Requirement -
In the copy, include no images. Reproduce the entries exactly.

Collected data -
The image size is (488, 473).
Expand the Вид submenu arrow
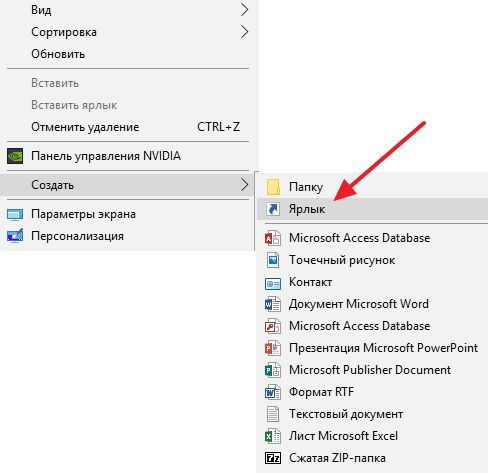(x=245, y=10)
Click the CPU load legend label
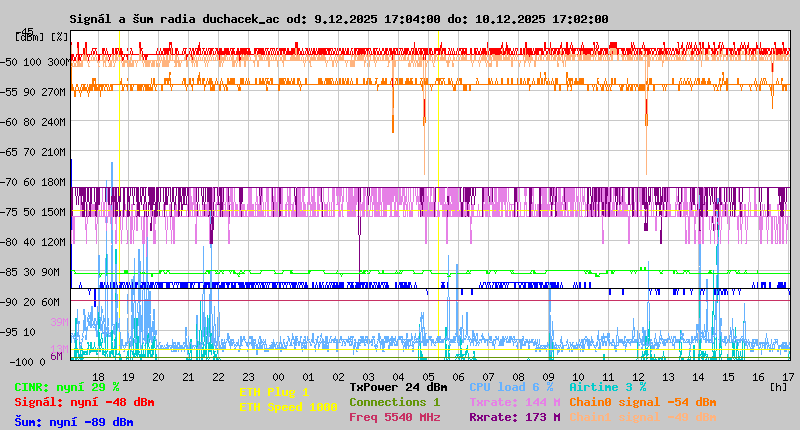Viewport: 800px width, 430px height. tap(510, 386)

Response to this task -
The image size is (488, 473).
Expand the Вид submenu arrow
(x=245, y=10)
Click the CPU load legend label
Viewport: 800px width, 430px height. tap(510, 386)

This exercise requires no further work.